Hiçbir şey yapmamak için mi sarayda oturmaya devam etmek istemektedir? Belli ki 1.5 milyonluk ÖRTÜLÜ ÖDENEK çok tatlı gelmiştir

CTP eski Genel Başkanı Mehmet Ali Talat, çok önemli ifşaatında şöyle demiştir:

“Bir resepsiyonda karşılaştığım Anastasiadis’e ‘bu kez belki bitirirsiniz’ dedim… Anastasiadis ise kulağıma eğilerek ‘25 KASIM’DAKİ GÖRÜŞME RESMİ 3’LÜ ZİRVE DEĞİL, GAYRİRESMİ BİR GÖRÜŞMEDİR VE BİR ŞEY ÇIKMAYACAK, BOŞUNA MASRAF YAPACAĞIZ’ dedi.”

Talat, Akıncı’nın yersiz umut pompalamasına karşı çıkmıştır…

Oysa Akıncı, Berlin’de yenecek akşam yemeğini, 5’li konferansın toplanmasını ve görüşmelerin başlamasını sağlayacak “RESMİ 3’LÜ ZİRVE” olarak takdim etmişti…

Şimdi bunun doğru olmadığı ortaya çıktı…

Akıncı, bu algıyı güçlendirmek için, uzmanları ile bu konuda çok önemli hazırlık toplantıları yaptığını açıklamıştır…

Ancak, Anastasiadis ve Talat, Akıncı’nın yaratmak istediği algıyı yerle bir etmiş, yeniden içi boş umut pompalamasını eleştirmiştir…

Türkiye de seçimlere 3 ay kala 5’li konferansa karşı olduğunu BM’ye duyurmuştur.

Talat, Akıncı’ya yönelik şu eleştirileri de yapmıştır:

“Ben görevde iken birçok ülkeye gidip lobi yaptım. Akıncı’nın ise sarayda hiçbir şey yapmadan eli kolu bağlı oturuyor. Akıncı’nın görevi Türkiye ile uyumlu çalışmak ve lobi yapmaktır. Türkiye’yi ikna etmek yerine, basın önünde kavga yapıyor… Oturarak bir şey çözülmez. Brüksel, Londra, New York, Fransa, hatta Rusya gibi ülkelere, geçmişte benim yaptığım gibi ziyaretler gerçekleştirmen gerekirdi. Akıncı beş yıldır hiçbir lobi çalışması yapmadı. Hiçbir ülkeye gitmedi.”

Sn. Talat, yüzde yüz haklıdır.

Nitekim Akıncı, Rum tarafının yoğun kara propagandasına ve KKTC-Türkiye aleyhtarı faaliyetlerine karşı hiçbir tepki göstermemekte, hiçbir yurt dışı temas yapmamakta, hatta bir mektup bile göndermemektedir… Örneğin;

– Yunan savaş uçakları KKTC hava sahasını ihlal etmiştir…

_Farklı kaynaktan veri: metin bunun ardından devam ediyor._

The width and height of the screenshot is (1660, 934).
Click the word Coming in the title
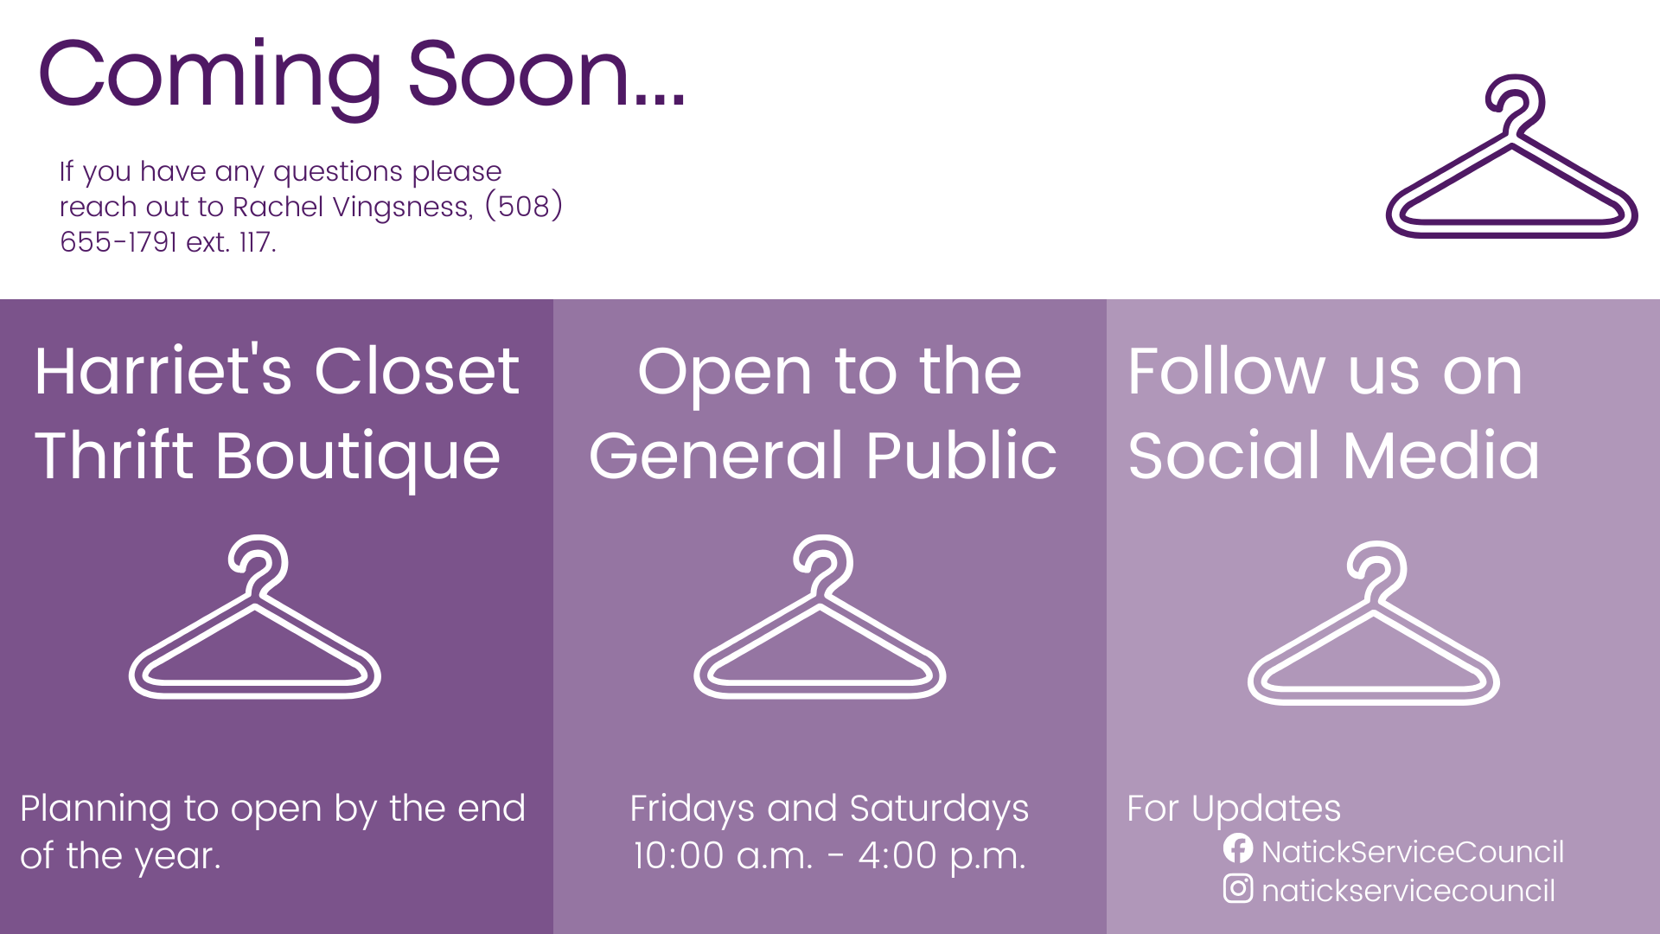pos(210,76)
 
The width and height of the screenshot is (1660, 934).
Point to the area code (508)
pos(524,207)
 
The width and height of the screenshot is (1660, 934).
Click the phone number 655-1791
pos(118,242)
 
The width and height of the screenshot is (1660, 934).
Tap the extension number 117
pos(257,242)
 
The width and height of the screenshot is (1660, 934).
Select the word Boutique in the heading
pos(358,457)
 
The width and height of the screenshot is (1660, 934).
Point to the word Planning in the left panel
pos(96,810)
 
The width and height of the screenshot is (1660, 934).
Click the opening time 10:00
pos(679,856)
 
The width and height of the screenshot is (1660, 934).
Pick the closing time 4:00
pos(898,856)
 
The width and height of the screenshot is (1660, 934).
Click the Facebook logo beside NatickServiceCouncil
pos(1238,848)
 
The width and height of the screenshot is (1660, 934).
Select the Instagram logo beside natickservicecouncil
pos(1238,888)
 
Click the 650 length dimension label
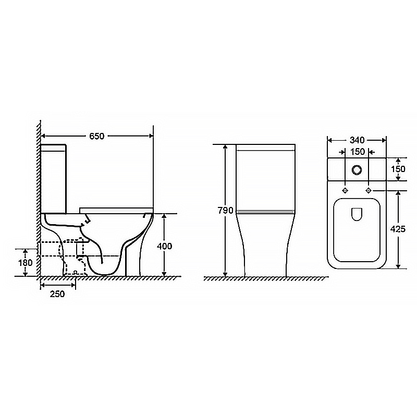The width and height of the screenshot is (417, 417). (96, 136)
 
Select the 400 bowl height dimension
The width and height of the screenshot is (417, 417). (164, 246)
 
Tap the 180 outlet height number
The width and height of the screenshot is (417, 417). (25, 263)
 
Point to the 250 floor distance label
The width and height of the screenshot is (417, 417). (57, 294)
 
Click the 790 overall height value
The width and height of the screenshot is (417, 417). (226, 211)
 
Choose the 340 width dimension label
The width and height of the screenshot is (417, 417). (357, 140)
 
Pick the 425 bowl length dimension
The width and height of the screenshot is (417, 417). (398, 229)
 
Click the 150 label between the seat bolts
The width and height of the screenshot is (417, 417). (358, 152)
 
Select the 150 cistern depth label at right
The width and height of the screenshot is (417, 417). (398, 169)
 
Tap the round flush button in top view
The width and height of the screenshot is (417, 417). (357, 169)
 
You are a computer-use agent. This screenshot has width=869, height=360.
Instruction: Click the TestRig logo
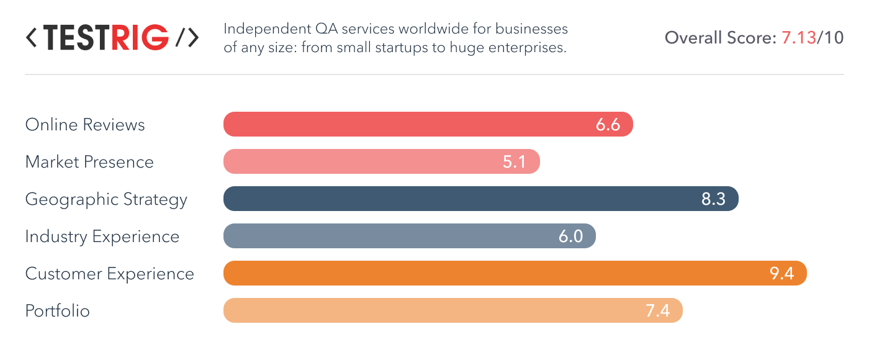[112, 38]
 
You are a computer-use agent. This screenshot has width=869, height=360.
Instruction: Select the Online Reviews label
[85, 125]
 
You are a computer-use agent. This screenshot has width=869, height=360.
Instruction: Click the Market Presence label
[89, 162]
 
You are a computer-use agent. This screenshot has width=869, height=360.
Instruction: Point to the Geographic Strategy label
[106, 199]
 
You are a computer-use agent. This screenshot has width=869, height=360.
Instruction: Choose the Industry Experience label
[102, 236]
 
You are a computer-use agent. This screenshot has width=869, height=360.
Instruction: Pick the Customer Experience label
[110, 274]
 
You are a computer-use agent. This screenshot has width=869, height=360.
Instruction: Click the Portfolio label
[58, 311]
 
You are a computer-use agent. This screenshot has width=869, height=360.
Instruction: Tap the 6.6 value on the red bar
[608, 125]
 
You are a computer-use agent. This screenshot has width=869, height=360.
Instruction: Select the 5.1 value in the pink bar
[515, 162]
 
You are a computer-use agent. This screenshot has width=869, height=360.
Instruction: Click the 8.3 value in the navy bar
[713, 199]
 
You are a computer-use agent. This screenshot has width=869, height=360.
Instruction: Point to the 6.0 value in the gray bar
[570, 236]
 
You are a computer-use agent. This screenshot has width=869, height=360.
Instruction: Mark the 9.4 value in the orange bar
[781, 274]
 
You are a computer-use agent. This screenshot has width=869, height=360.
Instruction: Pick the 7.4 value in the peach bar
[657, 311]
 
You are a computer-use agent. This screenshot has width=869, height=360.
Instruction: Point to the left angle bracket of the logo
[31, 38]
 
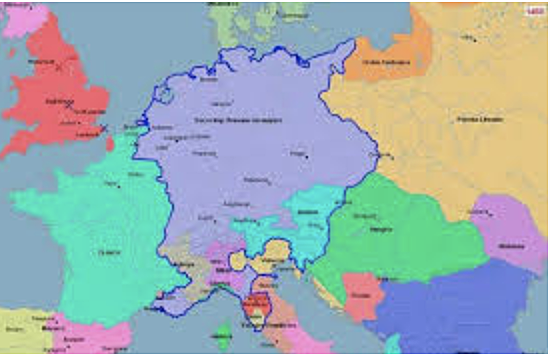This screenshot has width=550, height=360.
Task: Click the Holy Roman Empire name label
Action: pyautogui.click(x=236, y=120)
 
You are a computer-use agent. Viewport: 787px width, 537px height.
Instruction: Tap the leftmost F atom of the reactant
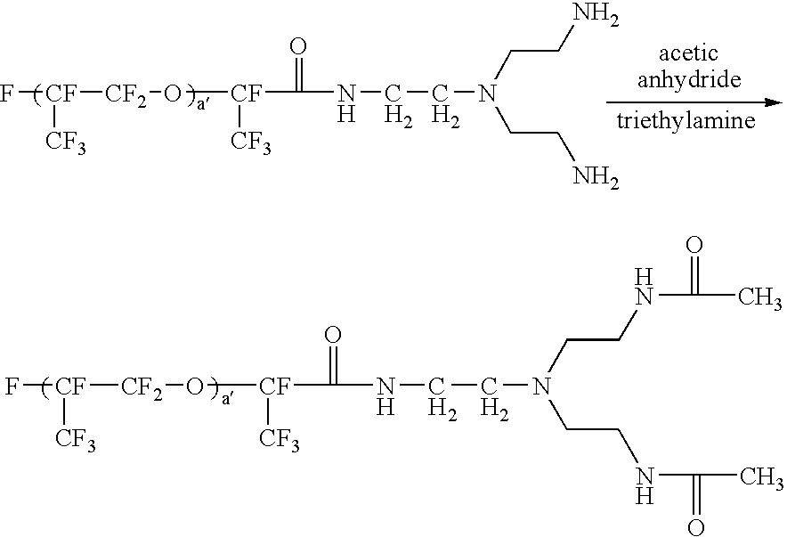(x=7, y=93)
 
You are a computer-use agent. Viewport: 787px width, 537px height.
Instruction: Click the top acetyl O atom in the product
(x=694, y=246)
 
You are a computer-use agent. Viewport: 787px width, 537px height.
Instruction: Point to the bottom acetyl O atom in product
(x=694, y=526)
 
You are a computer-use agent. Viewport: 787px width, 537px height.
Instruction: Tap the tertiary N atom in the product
(x=540, y=386)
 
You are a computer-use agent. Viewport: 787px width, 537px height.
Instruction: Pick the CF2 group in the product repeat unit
(x=142, y=387)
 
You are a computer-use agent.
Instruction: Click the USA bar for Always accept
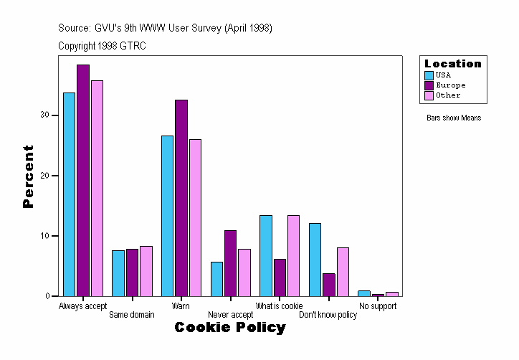pyautogui.click(x=69, y=194)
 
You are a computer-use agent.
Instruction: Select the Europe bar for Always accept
pyautogui.click(x=83, y=180)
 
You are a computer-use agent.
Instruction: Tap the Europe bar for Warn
pyautogui.click(x=181, y=198)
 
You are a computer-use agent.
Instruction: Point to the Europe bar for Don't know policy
pyautogui.click(x=328, y=285)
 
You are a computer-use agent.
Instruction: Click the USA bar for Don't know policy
pyautogui.click(x=315, y=260)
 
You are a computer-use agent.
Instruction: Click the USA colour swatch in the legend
pyautogui.click(x=429, y=75)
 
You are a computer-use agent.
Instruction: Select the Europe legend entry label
pyautogui.click(x=450, y=85)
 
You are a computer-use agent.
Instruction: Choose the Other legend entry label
pyautogui.click(x=448, y=95)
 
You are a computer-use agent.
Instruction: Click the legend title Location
pyautogui.click(x=453, y=64)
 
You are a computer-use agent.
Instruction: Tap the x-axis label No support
pyautogui.click(x=378, y=306)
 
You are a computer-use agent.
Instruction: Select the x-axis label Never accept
pyautogui.click(x=230, y=315)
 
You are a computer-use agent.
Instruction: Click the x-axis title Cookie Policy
pyautogui.click(x=230, y=328)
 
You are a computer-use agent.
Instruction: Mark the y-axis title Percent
pyautogui.click(x=28, y=176)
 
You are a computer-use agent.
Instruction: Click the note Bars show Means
pyautogui.click(x=454, y=118)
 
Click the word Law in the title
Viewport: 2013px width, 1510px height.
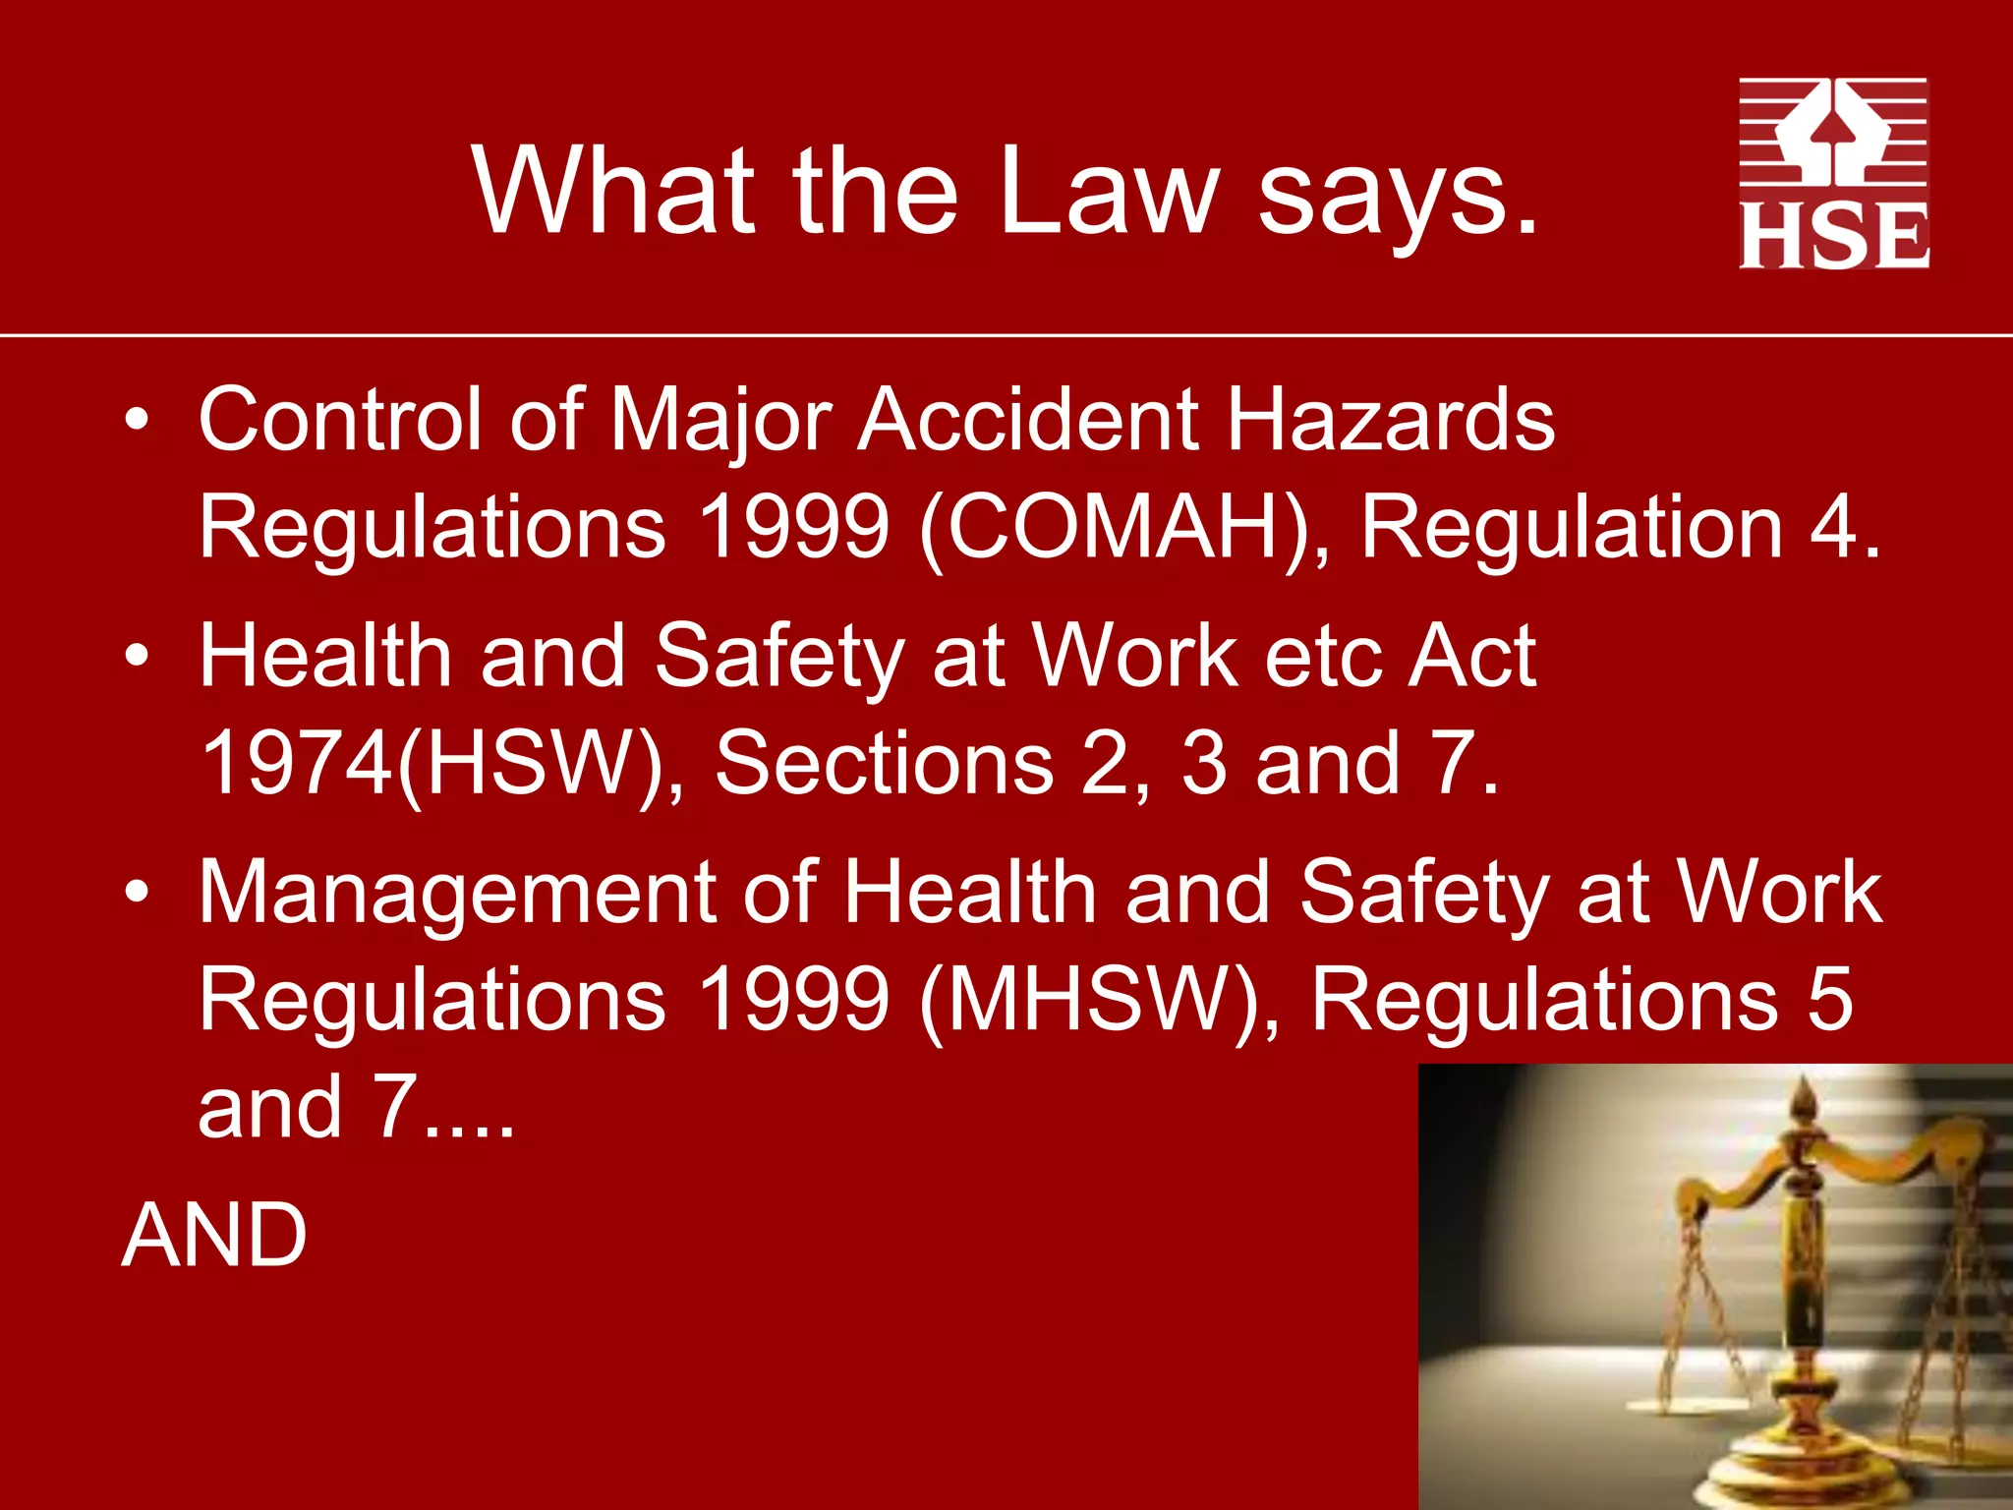(1110, 191)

– Rum yönetimi, ambargoları hafifletecek AB doğrudan ticaret tüzüğünün geçmesini engellemiştir.

– Yunanistan, Mısır, Fransa ile askeri tatbikat yapmıştır…

– Silahlanmayı hızlandırarak, silah alımına günde 3 milyon dolar harcamaya başlamıştır…

– İsrail ve ABD şirketleri ile bizim de hakkımız olan 12 parselde doğal gaz çıkarma ve satışı için 9 milyar dolarlık anlaşma imzalamıştır

– 7. Ve 10. Parsellerde sondaj yapmaları için Fransız Total ve İtalyan ENİ şirketleri ile yeni anlaşmalar yapmıştır…

– Türkiye’nin 2003’de BM’ye tescil ettirdiği 200 millik kendi kıta sahanlığı içinde ve KKTC’nin yetki verdiği alanlarda sondaj yaptığı için Türkiye’yi AB ve BM’ye şikâyet etmiş, yaptırım uygulanmasını istemiştir…

Nitekim AB, Rum-Yunan ikilisinin yoğun girişimiyle Türkiye’ye yaptırım kararı almıştır…

-Larnaka’ya gelen turistlerin KKTC’ye geçmesini; KKTC Limanlarından giriş yapan yabancıların ise Güney’e geçişini yasaklamıştır.

Ne ki, Akıncı, bunlara karşı tek bir tepki açıklaması yapmamış, BM-AB’ne protesto mektubu göndermemiş, ilgili ülkelere gidip hiçbir lobi çalışması yapmamıştır…

Peki, ne yapmıştır?

Sarayında oturarak, oy hesaplarıyla Türkiye ile kavga yaratmıştır, panayır panayır gezip seçim yatırımı yapmıştır.

Ciddi devlet adamlığı bu mudur?

Hiçbir şey yapmamak için mi sarayda oturmaya devam etmek istemektedir?